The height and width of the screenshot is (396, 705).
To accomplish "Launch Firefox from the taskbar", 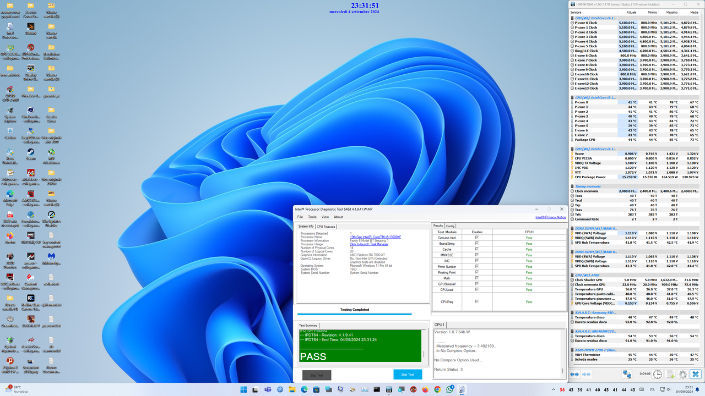I will (424, 390).
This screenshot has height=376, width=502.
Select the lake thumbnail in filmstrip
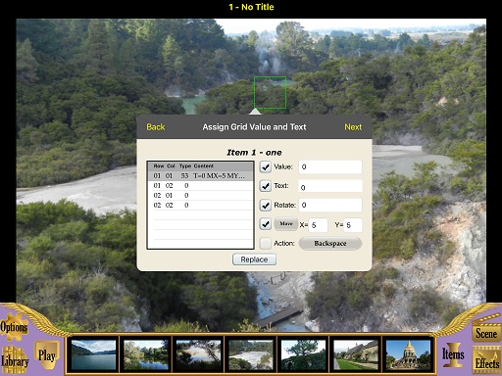pyautogui.click(x=93, y=354)
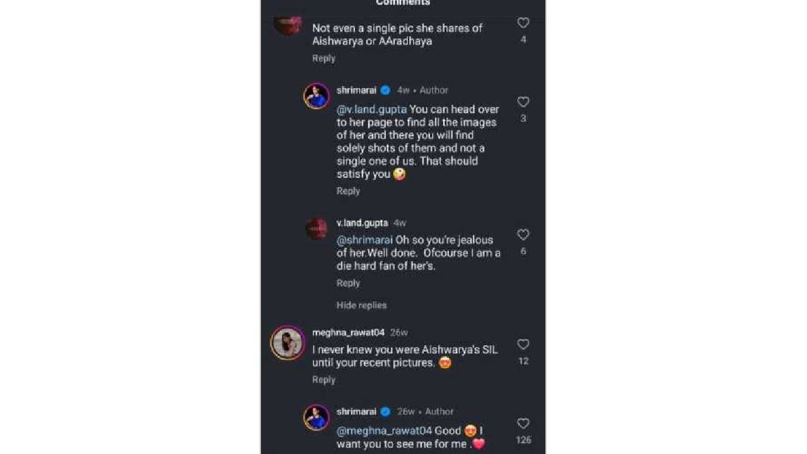Reply to meghna_rawat04's SIL comment

pyautogui.click(x=323, y=380)
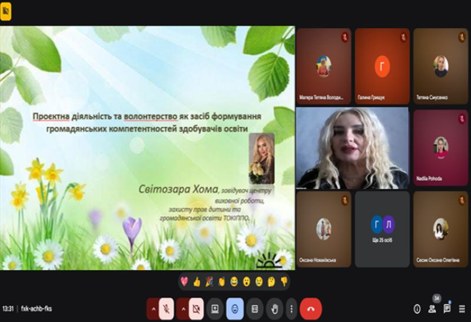
Task: Expand audio settings arrow beside microphone
Action: click(x=153, y=308)
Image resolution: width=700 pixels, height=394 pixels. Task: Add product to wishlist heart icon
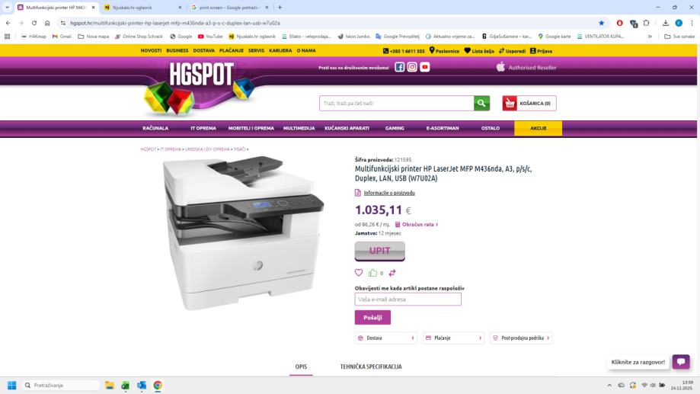pos(359,273)
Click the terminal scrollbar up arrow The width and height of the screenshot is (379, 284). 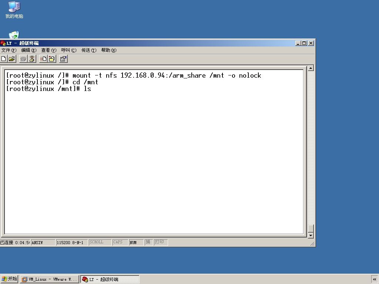[311, 68]
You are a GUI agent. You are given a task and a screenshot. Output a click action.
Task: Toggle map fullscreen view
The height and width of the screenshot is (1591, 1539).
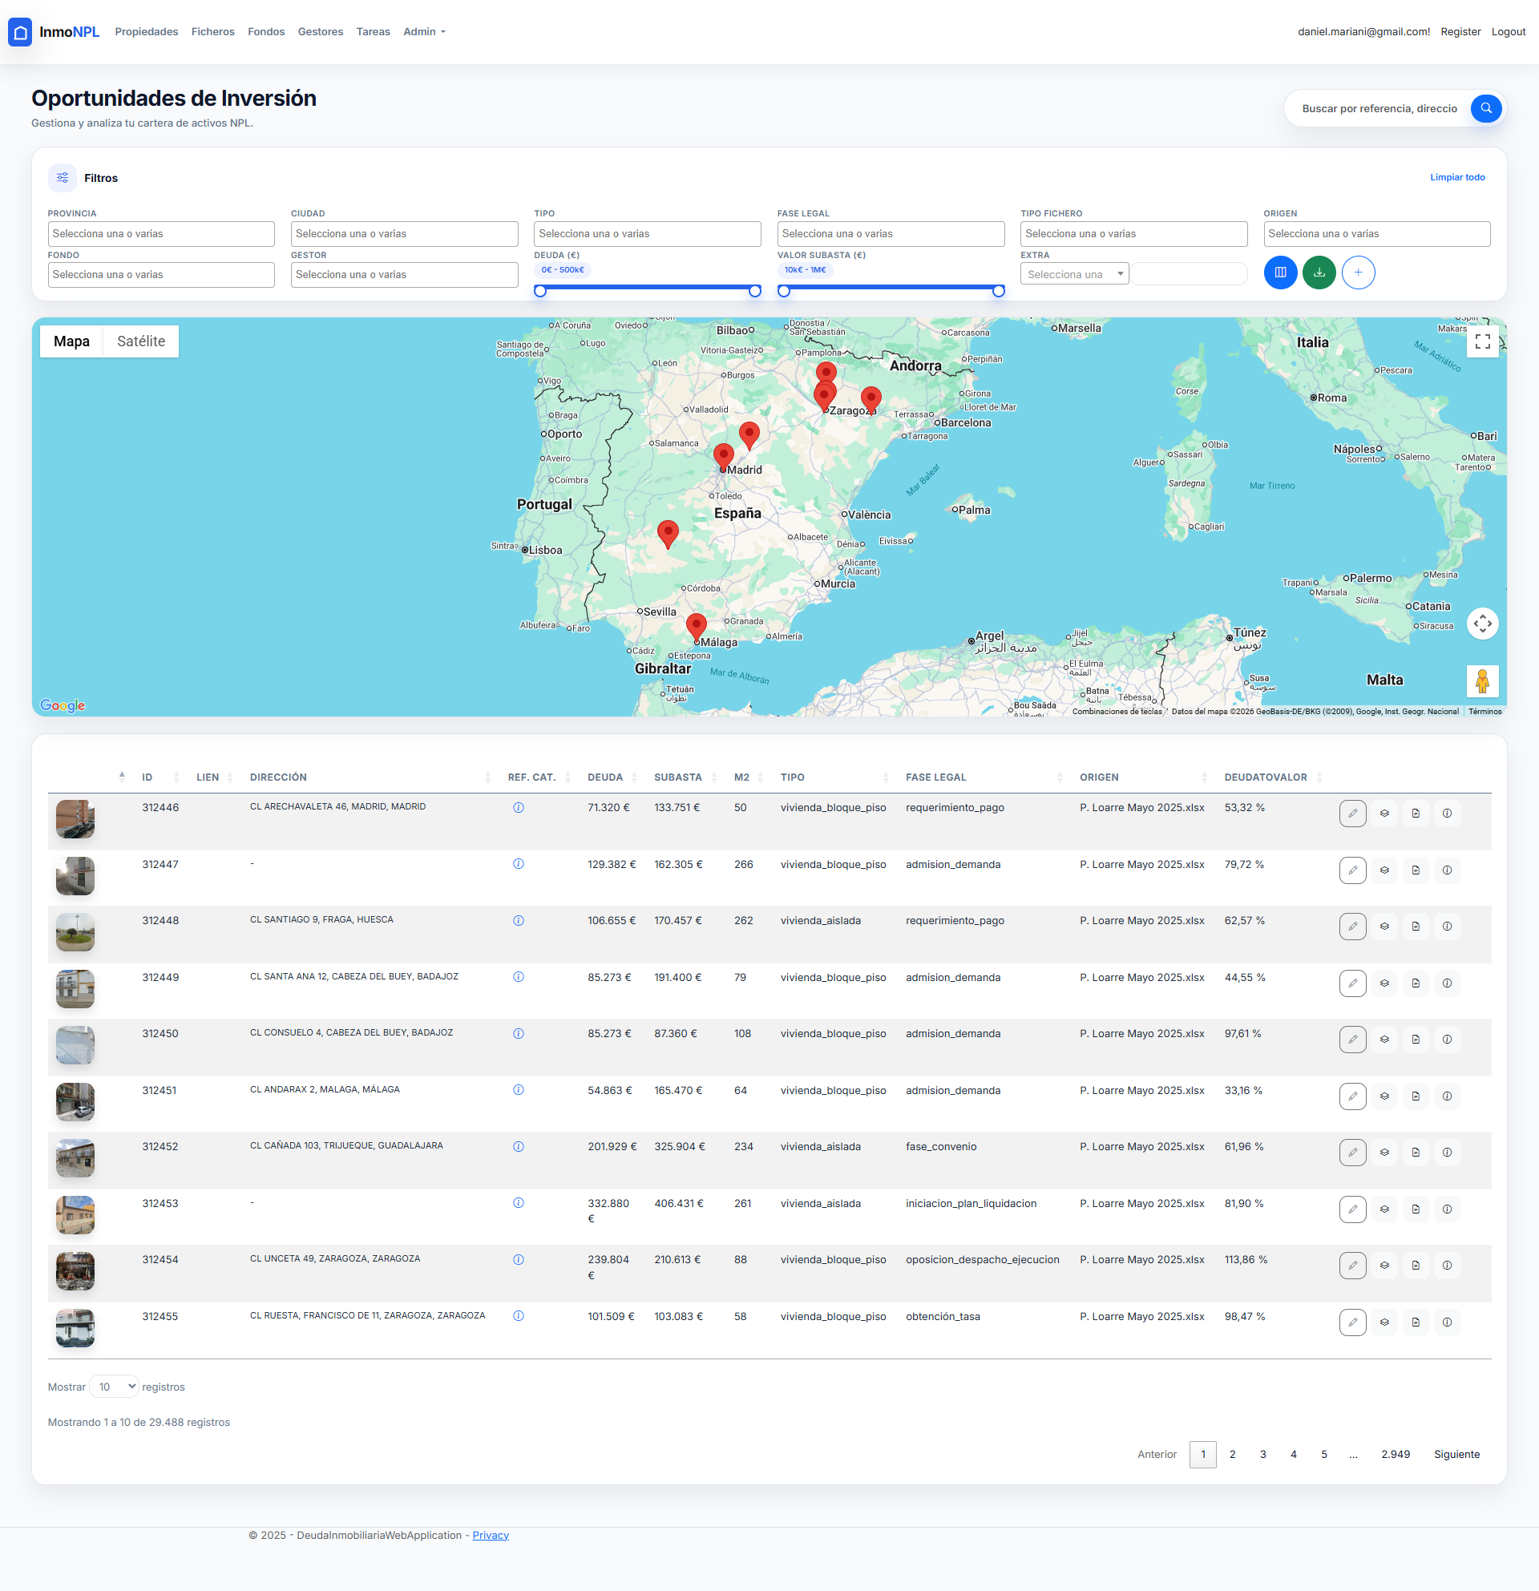point(1482,342)
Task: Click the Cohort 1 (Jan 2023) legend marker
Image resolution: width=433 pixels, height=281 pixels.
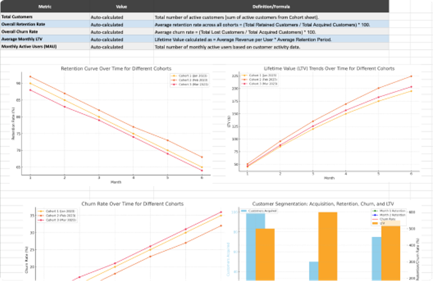Action: pos(173,75)
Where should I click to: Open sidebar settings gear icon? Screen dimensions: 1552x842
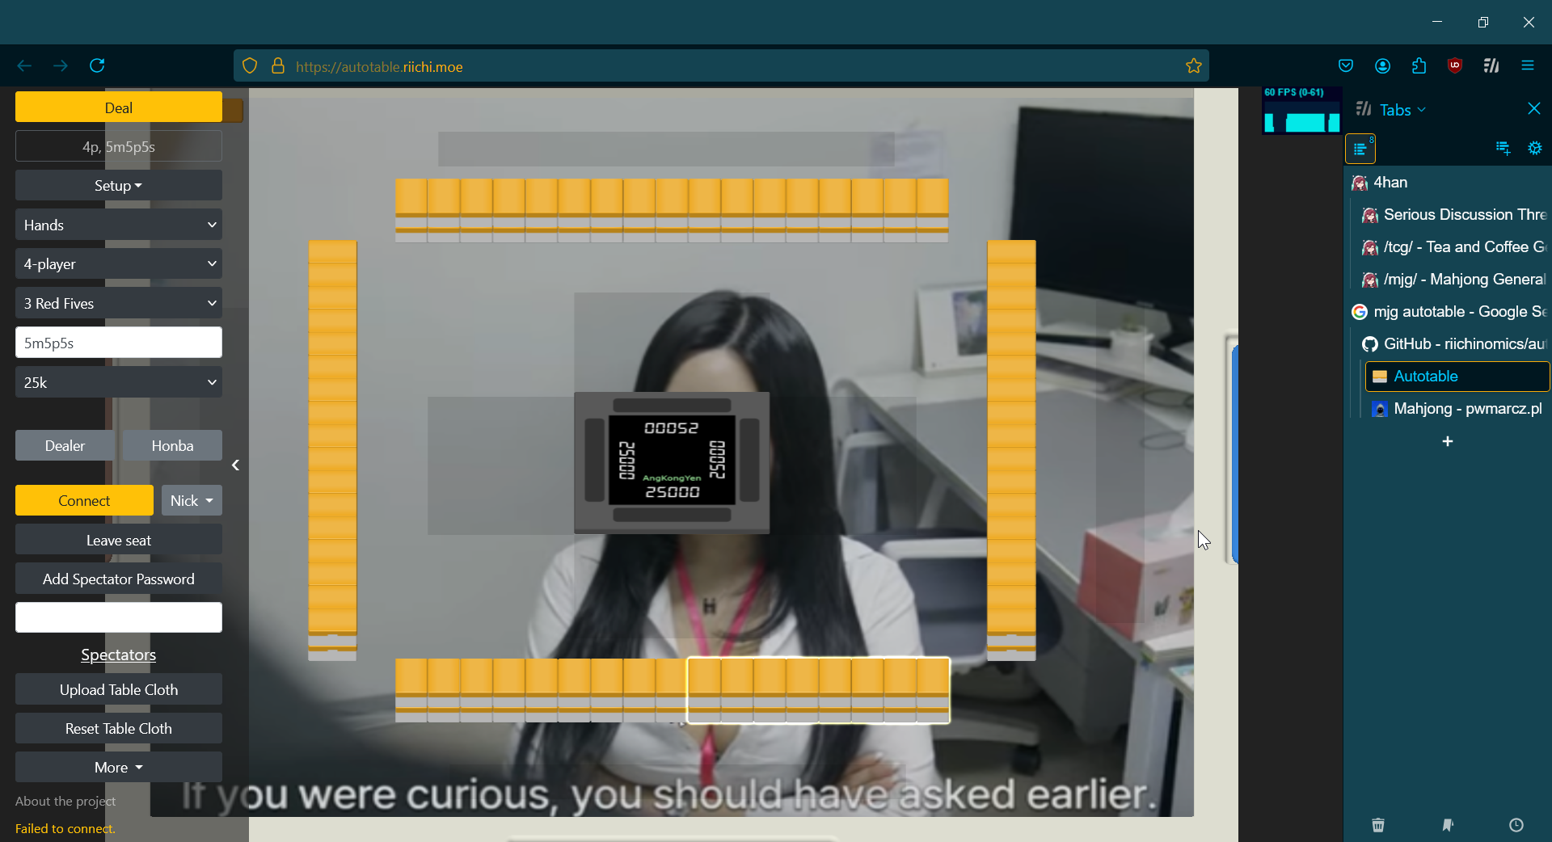click(x=1534, y=148)

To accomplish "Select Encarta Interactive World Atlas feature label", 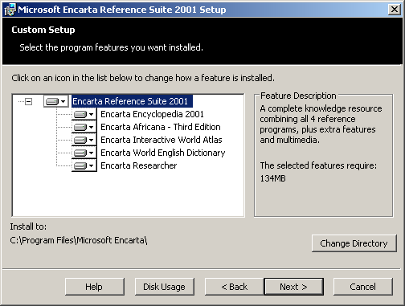I will (162, 140).
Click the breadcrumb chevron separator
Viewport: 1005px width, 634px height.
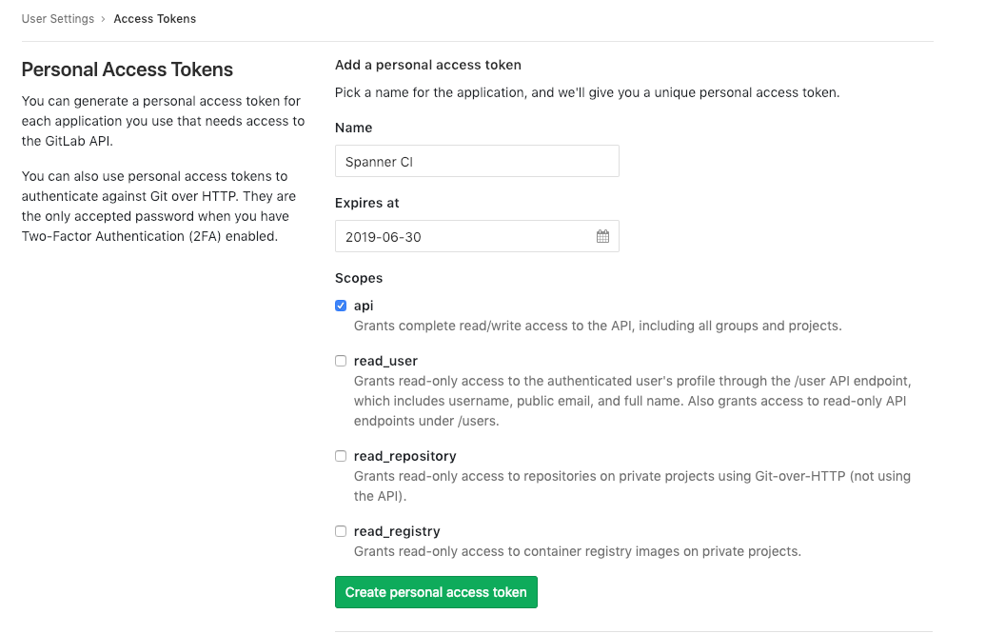coord(103,19)
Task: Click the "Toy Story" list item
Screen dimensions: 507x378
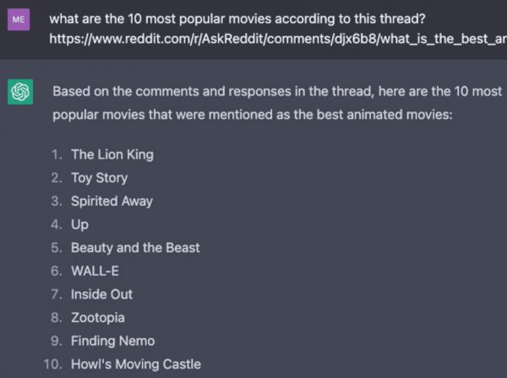Action: click(x=99, y=178)
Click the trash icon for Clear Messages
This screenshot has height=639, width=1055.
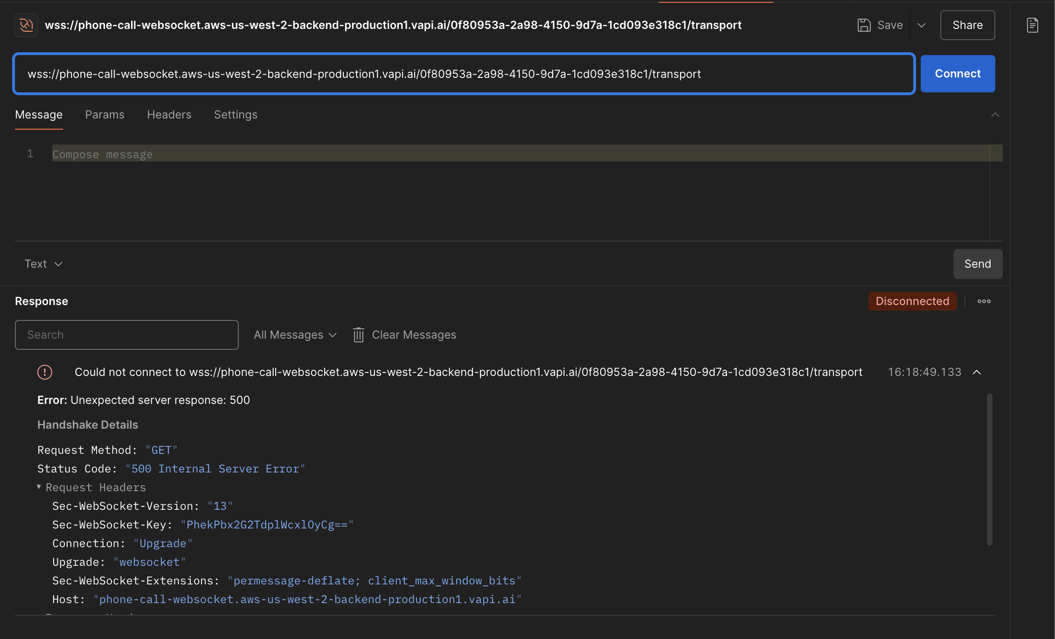[358, 335]
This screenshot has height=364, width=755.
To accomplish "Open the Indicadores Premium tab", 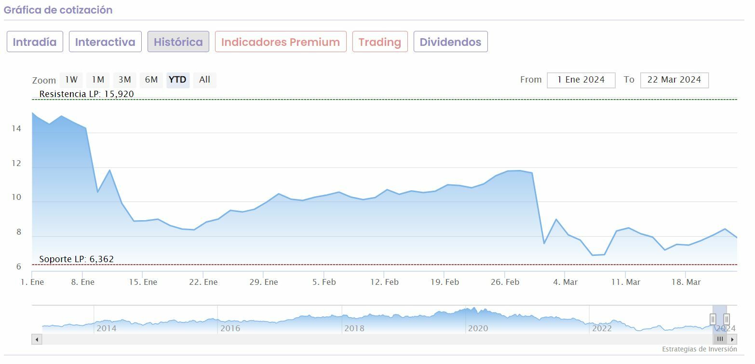I will 281,42.
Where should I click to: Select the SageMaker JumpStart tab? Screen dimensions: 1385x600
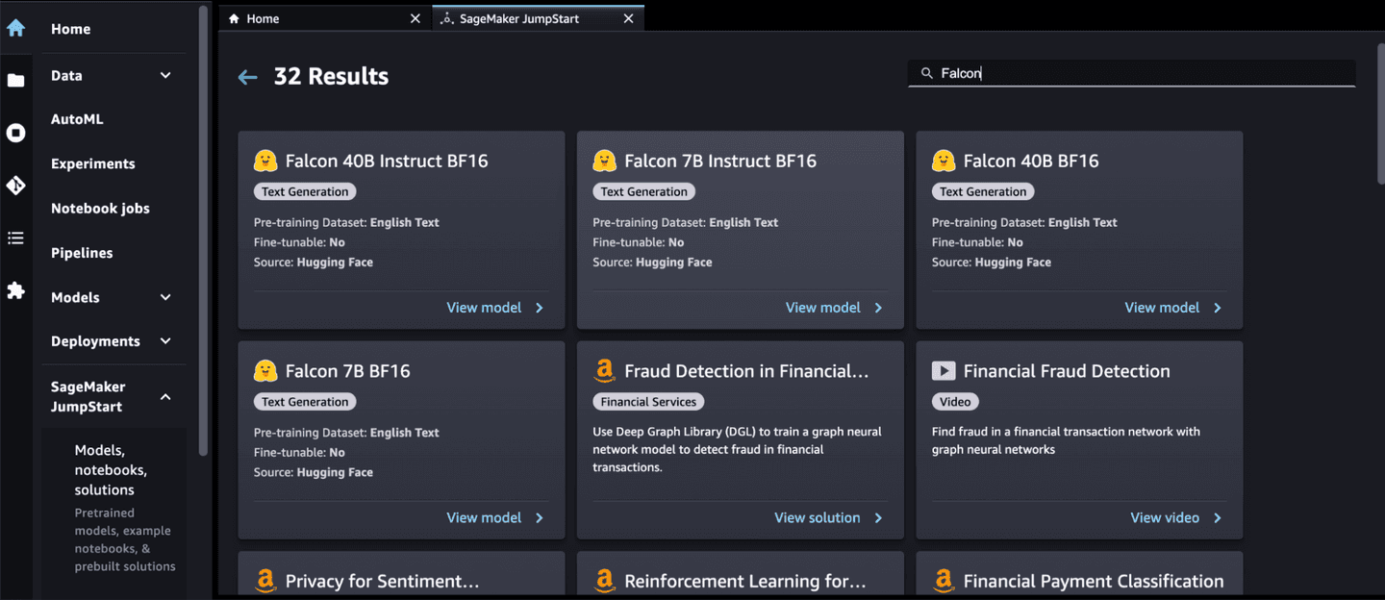[524, 17]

━━━━━━━━━━━━━━━━

§ Directions
Lay out everything in the material from the line containing "You are a GUI" down to the line containing "click(x=1534, y=148)", both included, as a JSON list of strings with one string per line and no blank lines. Leave the pictures out.

§ Problem solution
[
  "You are a GUI agent. You are given a task and a screenshot. Output a click action.",
  "Task: Toggle map fullscreen view",
  "The height and width of the screenshot is (1591, 1539).",
  "point(1482,342)",
  "Task: Click the Cohort 1 (Jan 2023) legend marker",
  "Image resolution: width=433 pixels, height=281 pixels.",
  "Action: pos(173,75)",
  "Where should I click to: Open sidebar settings gear icon? Screen dimensions: 1552x842",
  "click(x=1534, y=148)"
]